*** Information provided Section Begins ***

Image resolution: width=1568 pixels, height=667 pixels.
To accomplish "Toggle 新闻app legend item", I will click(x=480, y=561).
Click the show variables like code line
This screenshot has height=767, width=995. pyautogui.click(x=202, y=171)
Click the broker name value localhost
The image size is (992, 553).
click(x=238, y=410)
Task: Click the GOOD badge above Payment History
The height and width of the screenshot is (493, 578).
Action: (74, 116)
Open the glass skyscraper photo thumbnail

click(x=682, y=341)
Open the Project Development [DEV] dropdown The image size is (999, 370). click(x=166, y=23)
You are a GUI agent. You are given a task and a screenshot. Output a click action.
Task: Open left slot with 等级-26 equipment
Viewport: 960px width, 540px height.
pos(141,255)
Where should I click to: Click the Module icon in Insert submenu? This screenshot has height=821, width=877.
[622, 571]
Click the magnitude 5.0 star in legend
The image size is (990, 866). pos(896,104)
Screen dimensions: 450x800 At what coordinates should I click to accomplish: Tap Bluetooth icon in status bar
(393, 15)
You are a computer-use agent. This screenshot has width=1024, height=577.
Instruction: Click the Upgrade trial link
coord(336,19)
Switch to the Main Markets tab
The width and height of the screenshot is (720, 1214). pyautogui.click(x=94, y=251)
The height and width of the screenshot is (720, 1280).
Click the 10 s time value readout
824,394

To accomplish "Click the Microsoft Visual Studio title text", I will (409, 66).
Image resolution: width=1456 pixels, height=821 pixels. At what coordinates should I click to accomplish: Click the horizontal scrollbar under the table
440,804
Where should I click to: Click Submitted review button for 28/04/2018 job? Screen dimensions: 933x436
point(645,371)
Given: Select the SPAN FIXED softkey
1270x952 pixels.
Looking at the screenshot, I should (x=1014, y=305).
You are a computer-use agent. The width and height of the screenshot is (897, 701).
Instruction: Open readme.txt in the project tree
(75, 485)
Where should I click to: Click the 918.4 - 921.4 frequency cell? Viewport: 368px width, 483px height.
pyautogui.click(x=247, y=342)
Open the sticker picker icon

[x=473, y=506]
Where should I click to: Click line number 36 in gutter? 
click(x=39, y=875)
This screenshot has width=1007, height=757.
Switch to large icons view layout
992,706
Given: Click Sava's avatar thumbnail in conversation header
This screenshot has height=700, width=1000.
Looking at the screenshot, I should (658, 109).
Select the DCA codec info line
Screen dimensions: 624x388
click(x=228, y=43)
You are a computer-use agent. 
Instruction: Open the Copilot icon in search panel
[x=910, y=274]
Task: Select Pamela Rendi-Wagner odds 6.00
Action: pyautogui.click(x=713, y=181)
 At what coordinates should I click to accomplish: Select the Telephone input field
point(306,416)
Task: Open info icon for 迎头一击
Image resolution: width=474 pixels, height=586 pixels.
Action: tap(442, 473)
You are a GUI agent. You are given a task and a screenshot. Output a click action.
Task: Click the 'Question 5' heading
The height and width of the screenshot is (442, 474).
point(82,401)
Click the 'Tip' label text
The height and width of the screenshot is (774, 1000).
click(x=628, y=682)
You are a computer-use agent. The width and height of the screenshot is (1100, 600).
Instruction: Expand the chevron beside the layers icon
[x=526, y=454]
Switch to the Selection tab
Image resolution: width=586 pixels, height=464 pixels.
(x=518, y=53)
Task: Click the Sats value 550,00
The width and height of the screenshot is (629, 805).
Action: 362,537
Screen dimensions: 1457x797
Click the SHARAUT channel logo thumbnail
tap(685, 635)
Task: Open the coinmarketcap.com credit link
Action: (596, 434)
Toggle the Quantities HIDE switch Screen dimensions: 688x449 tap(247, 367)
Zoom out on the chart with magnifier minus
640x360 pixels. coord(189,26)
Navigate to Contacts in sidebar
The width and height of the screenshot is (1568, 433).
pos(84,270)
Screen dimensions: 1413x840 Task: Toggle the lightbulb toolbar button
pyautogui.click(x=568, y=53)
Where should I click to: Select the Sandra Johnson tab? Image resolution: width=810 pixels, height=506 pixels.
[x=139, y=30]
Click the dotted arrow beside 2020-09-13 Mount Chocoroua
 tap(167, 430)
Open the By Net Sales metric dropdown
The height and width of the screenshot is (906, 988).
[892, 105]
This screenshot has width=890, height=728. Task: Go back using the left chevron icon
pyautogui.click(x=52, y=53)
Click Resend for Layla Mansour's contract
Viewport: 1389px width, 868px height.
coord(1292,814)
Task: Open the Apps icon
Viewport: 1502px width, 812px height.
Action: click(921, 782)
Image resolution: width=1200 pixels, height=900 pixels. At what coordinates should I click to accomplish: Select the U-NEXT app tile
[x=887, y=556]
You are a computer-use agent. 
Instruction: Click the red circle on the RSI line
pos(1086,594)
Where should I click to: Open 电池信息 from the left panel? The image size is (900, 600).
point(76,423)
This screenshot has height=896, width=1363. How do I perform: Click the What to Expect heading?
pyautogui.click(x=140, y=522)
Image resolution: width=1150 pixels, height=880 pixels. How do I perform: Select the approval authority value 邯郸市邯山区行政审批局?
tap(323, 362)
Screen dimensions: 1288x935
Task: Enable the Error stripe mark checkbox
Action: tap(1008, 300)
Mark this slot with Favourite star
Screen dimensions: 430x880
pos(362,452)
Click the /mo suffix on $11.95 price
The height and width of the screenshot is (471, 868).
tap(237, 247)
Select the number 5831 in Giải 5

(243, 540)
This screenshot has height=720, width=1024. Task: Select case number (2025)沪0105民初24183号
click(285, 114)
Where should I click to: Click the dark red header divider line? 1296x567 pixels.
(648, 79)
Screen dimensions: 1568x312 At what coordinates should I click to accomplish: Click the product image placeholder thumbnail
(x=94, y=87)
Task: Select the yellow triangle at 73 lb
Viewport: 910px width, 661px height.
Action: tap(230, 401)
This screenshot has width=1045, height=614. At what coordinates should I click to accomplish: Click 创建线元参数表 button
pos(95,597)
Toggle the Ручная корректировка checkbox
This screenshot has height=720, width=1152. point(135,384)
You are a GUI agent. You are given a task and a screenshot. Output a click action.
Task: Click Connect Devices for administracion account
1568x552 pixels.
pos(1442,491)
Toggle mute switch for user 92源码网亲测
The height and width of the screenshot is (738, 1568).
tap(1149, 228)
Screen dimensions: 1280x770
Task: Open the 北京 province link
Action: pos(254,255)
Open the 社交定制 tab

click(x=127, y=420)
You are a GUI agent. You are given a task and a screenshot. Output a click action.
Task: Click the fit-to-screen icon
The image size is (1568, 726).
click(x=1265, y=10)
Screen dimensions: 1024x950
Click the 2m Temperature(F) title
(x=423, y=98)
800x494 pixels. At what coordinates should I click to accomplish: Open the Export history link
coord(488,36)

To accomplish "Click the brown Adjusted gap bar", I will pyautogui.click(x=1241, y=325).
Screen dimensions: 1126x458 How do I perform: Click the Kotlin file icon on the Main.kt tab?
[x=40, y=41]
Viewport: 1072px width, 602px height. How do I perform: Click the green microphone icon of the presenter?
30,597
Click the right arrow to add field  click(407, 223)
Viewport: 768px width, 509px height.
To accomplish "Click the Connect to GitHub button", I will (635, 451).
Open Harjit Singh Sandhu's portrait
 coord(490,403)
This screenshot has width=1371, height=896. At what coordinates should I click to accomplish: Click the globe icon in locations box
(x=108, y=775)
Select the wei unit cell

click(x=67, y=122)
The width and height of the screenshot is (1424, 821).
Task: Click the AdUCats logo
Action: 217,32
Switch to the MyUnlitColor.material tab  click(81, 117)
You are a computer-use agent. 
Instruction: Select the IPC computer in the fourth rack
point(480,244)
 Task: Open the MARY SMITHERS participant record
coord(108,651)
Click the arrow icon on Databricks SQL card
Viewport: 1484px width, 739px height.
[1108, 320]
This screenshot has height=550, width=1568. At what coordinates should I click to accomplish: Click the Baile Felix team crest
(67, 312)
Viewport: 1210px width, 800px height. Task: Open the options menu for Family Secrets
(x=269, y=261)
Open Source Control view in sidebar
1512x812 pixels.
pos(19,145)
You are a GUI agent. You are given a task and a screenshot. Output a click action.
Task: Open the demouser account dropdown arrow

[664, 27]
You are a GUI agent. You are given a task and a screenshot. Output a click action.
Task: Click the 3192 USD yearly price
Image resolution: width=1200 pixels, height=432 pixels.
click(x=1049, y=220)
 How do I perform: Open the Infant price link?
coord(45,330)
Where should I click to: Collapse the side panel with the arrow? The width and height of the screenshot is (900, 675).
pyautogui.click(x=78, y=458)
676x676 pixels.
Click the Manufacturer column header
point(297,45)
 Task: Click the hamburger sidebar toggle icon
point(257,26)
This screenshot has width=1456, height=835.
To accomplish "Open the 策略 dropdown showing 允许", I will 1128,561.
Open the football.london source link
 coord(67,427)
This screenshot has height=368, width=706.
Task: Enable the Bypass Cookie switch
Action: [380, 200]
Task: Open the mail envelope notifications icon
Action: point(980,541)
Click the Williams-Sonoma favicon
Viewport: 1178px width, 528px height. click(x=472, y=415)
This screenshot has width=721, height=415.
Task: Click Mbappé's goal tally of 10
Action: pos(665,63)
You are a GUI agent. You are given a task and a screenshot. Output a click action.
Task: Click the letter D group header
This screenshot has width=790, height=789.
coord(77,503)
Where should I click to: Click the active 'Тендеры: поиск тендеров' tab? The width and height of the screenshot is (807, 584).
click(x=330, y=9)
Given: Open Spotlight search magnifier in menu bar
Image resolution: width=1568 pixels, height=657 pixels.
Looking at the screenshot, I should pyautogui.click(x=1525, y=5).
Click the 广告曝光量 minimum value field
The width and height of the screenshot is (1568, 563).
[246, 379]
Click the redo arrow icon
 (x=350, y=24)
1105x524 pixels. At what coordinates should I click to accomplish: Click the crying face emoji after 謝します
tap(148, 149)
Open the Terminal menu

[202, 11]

*** Information provided Section Ends ***

Please transcribe only the lines in the records above running from the line that has "Instruction: Click the Upgrade trial link" through the line that has "Task: Click the 'Question 5' heading", both included, exactly as they appear.

Instruction: Click the Upgrade trial link
coord(336,19)
Switch to the Main Markets tab
The width and height of the screenshot is (720, 1214). pyautogui.click(x=94, y=251)
The height and width of the screenshot is (720, 1280).
Click the 10 s time value readout
824,394

To accomplish "Click the Microsoft Visual Studio title text", I will (409, 66).
Image resolution: width=1456 pixels, height=821 pixels. At what coordinates should I click to accomplish: Click the horizontal scrollbar under the table
440,804
Where should I click to: Click Submitted review button for 28/04/2018 job? Screen dimensions: 933x436
point(645,371)
Given: Select the SPAN FIXED softkey
1270x952 pixels.
Looking at the screenshot, I should (x=1014, y=305).
You are a computer-use agent. The width and height of the screenshot is (897, 701).
Instruction: Open readme.txt in the project tree
(75, 485)
Where should I click to: Click the 918.4 - 921.4 frequency cell? Viewport: 368px width, 483px height.
pyautogui.click(x=247, y=342)
Open the sticker picker icon

[x=473, y=506]
Where should I click to: Click line number 36 in gutter? 
click(x=39, y=875)
This screenshot has width=1007, height=757.
Switch to large icons view layout
992,706
Given: Click Sava's avatar thumbnail in conversation header
This screenshot has height=700, width=1000.
Looking at the screenshot, I should (658, 109).
Select the DCA codec info line
Screen dimensions: 624x388
click(x=228, y=43)
You are a computer-use agent. 
Instruction: Open the Copilot icon in search panel
[x=910, y=274]
Task: Select Pamela Rendi-Wagner odds 6.00
Action: pyautogui.click(x=713, y=181)
 At what coordinates should I click to accomplish: Select the Telephone input field
point(306,416)
Task: Open info icon for 迎头一击
Image resolution: width=474 pixels, height=586 pixels.
Action: tap(442, 473)
You are a GUI agent. You are given a task and a screenshot. Output a click action.
Task: Click the 'Question 5' heading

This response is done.